La place de la Vierge Marie est centrale dans la dévotion et la prière des catholiques et de nos frères orthodoxes. Au calvaire, Jésus la donne comme mère au disciple aimé : « voici ta mère ». Le disciple représentant chaque baptisé, nous l’avons nous aussi reçue comme mère céleste. En France, nous observons un renouveau spirituel porté par une dévotion mariale en développement. Des pèlerinages plus nombreux parcourent nos régions, des paroisses reprennent des célébrations anciennes pour les fêtes mariales, avec des processions. À Pellevoisin, lieu de quinze apparitions mariales à la voyante Estelle Faguette alors qu’elle était âgée de 32 ans, en 1876, on célèbre traditionnellement la Vierge le dernier dimanche d’août. Quand Marie apparaît, Estelle est malade et le médecin exclut toute rémission. Il affirme qu’elle est perdue. Or la Vierge la guérit lui demandant de publier sa gloire. Pellevoisin sera la cinquième grande apparition de la Vierge en France au XIXe siècle, et ce lieu fut choisi comme étape centrale du « M de Marie » en 2020. Dans un contexte historique difficile, alors que, dans l’Église, la place de la prière était remise en cause au profit d’un engagement social prioritaire, la pape Paul VI écrit une encyclique Marialis Cultus (1974) sur le culte marial. Voici ce qu’il dit : « Dans le culte de la Vierge Marie, il y a une tendance naturelle à passer de l’amour de la Mère à celui du Fils, à travers lequel tout trouve son principe et son aboutissement. » (Marialis Cultus, n° 25) Ainsi, prier la Vierge Marie n’est pas une idolâtrie mais une voie excellente pour aller vers son fils, elle qui est appelée « trône de la sagesse » avec l’enfant Jésus sur ses genoux nous tendant les bras.

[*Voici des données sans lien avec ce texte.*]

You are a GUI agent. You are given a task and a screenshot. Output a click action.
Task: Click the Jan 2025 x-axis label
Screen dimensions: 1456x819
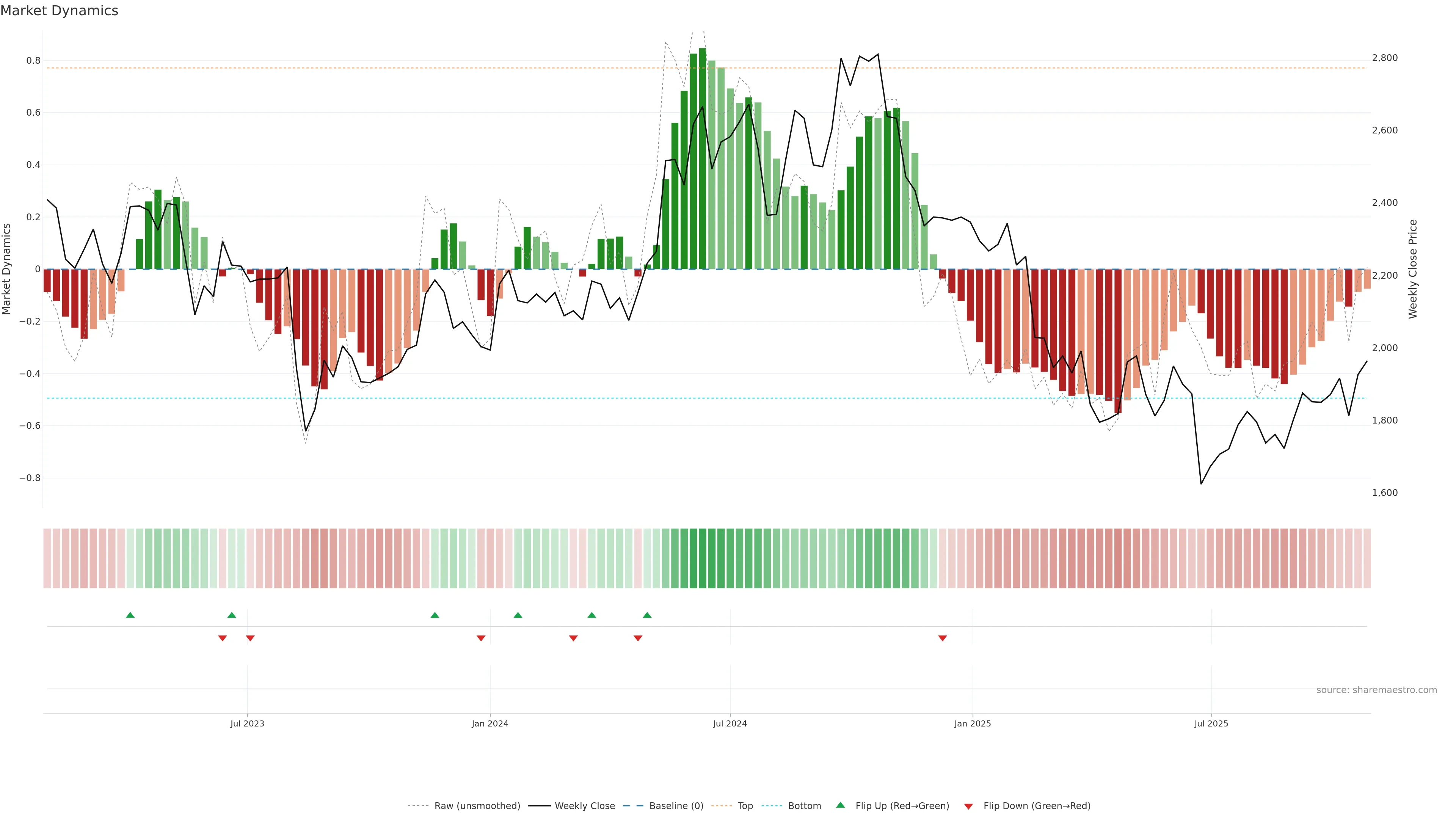(972, 723)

Dans la liturgie, le texte du mariage à Cana (Jn 2,1ss) précise que Marie et les disciples sont présents avec Jésus. Ce récit est un merveilleux texte : il s’agit d’une noce villageoise où tous sont invités. On imagine la joie de deux familles qui s’unissent. Or Marie sent la détresse des serviteurs arriver. Pour y faire face, elle anticipe l’œuvre de salut de son Fils. Cela fait trente années qu’elle attend la manifestation de la promesse de l’ange Gabriel avec une totale confiance. Entretemps, à Nazareth, elle a éduqué son fils humainement et il l’a enseignée divinement. Le miracle de la transformation de l’eau en vin manifeste l’abondance du don de Dieu. Dieu est le Dieu de l’impossible pour qui lui fait confiance. Or Marie a choisi de vivre de la Torah et des commandements avec une totale confiance depuis sa tendre enfance. Elle sait que son fils doit débuter sa vie publique.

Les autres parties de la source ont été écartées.